Il caso della pescheria che chiude per mancanza di personale è uno dei tanti, purtroppo; sul Secolo XIX si parlava della chiusura del parrucchiere per signore Giuseppe di Nervi e poi in tanti paesi della Riviera di Levante sono scomparsi calzolai per la riparazione delle scarpe, sartorie per riparazioni, barbieri da uomo, fabbri, tante altre attività artigianali e commerciali che ci hanno accompagnato dagli anni ’60 a ieri. Se passiamo l’Appennino ed andiamo in val Borbera non c’è più il fornitore di bombole di gas da cucina, il falegname, il macellaio e soprattutto il negozio unico che era il punto di incontro nelle piccole frazioni dei paesi collinari per cui oggi locali e villeggianti devono andare a valle nei supermercati.

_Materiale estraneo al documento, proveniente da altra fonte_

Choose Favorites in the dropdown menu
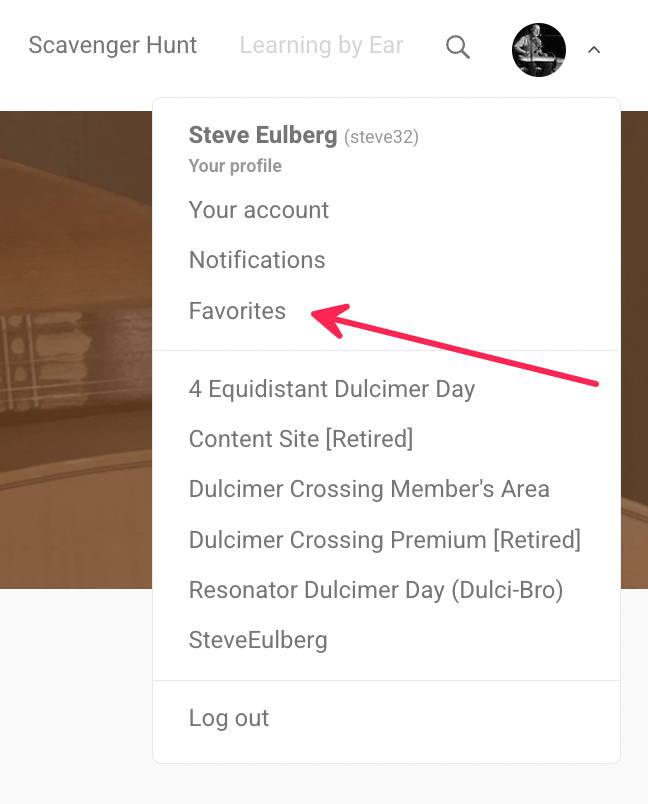pyautogui.click(x=237, y=311)
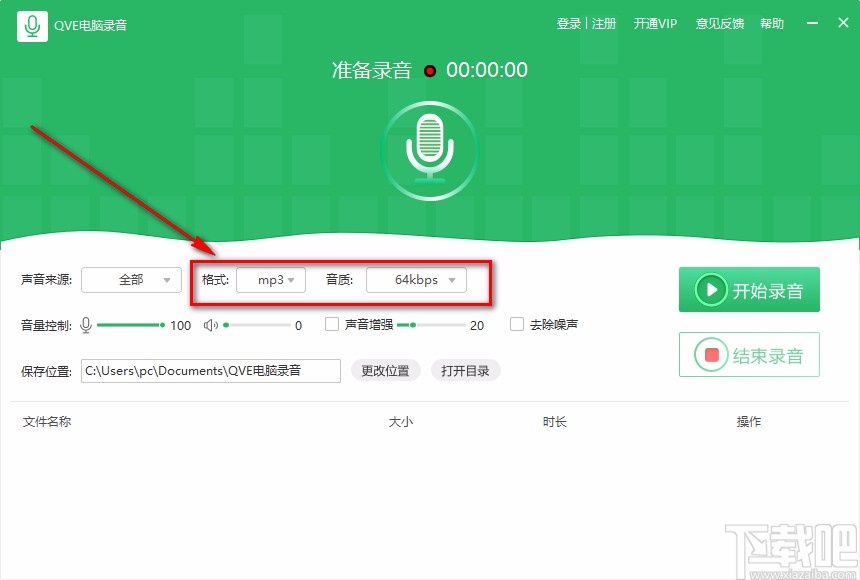Click the 开始录音 button

[749, 289]
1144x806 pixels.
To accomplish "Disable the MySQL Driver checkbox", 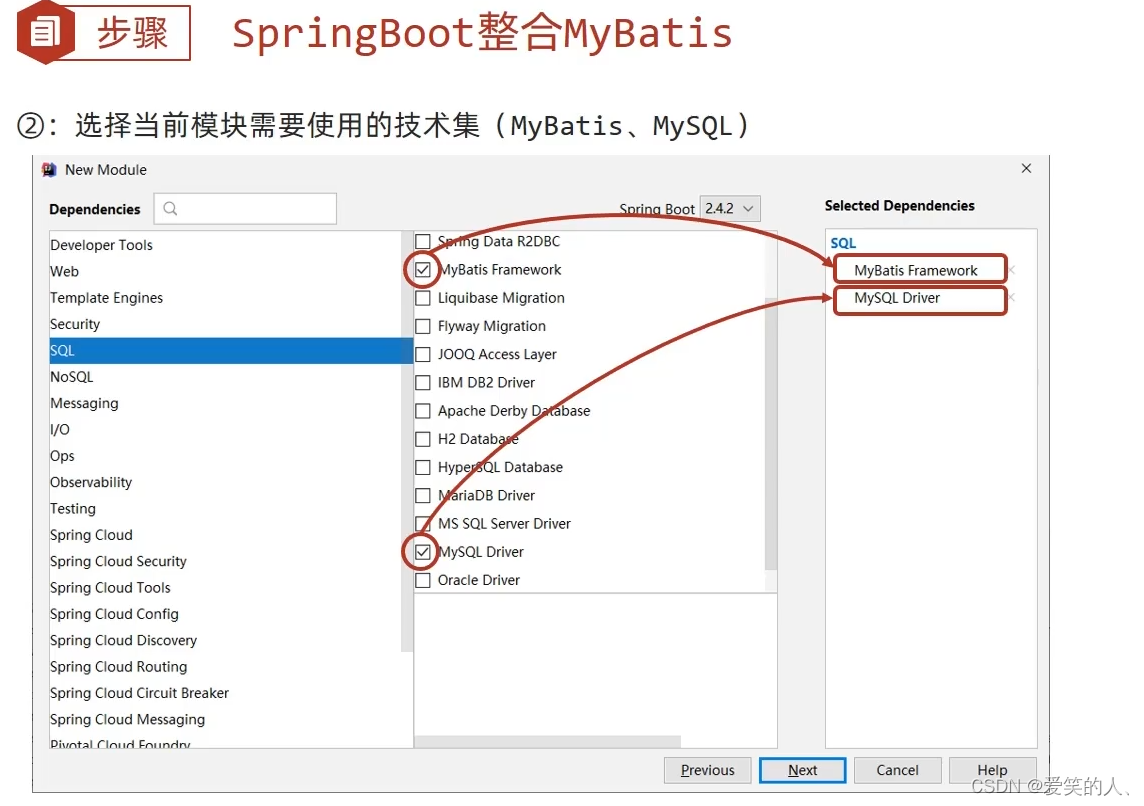I will [x=422, y=551].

Tornando alle attività artigianali e commerciali in Liguria è chiaro che un giovane o proviene dal settore od ha cominciato a lavorare in proprio altrimenti non si adatta ad iniziare un’attività come la gestione di una pescheria con i rischi e gli orari da fare e spera di trovare un lavoro meglio nel settore pubblico oppure anche nel privato con contratti a termine anche se a stipendio inferiore; esiste un problema culturale per cui chi proviene da famiglie dove i genitori si alzavano presto per andare al mercato del pesce (oppure della frutta), ha respirato quell’attività a casa e riesce anche a portarla avanti ma se un giovane viene da una famiglia di lavoratori dipendenti e non trovando lavoro pensa ad un’attività autonoma con i genitori che gli anticipano le spese di ingresso, ebbene dopo poco tempo rischia di chiudere e di aver bruciato i soldi di famiglia investiti perché un’attività autonoma ha delle peculiarità che o si conoscono bene od è meglio non iniziare se non si è partiti dall’aver fatto il ragazzo di bottega prima! Ecco che molte attività chiudono, altre continuano ma con una gestione fatta da persone extra-comunitarie che sono più disposte al sacrificio in termini di orari un po’ come quegli italiani che nel secondo dopoguerra emigrarono dal Sud Italia al Nord e piano piano si fecero una posizione nel lavoro autonomo che, purtroppo, a volte finisce quando il titolare va in pensione e nessuno della famiglia continua quell’attività in quanto le nuove generazioni hanno fatto altre scelte lavorative.
In conclusione.

Forse occorre rivedere certe posizioni «talebane» per cui il lavoro autonomo equivale all’evasione fiscale mentre spesso si tratta di persone e di famiglie che lavorano sodo, rischiano i propri soldi e non hanno aiuti di Stato... e se guadagnano qualcosa in più nessuno glielo regala di certo e poi se dopo gli anni buoni arrivano gli anni difficili è meglio chiudere anziché lavorare in perdita.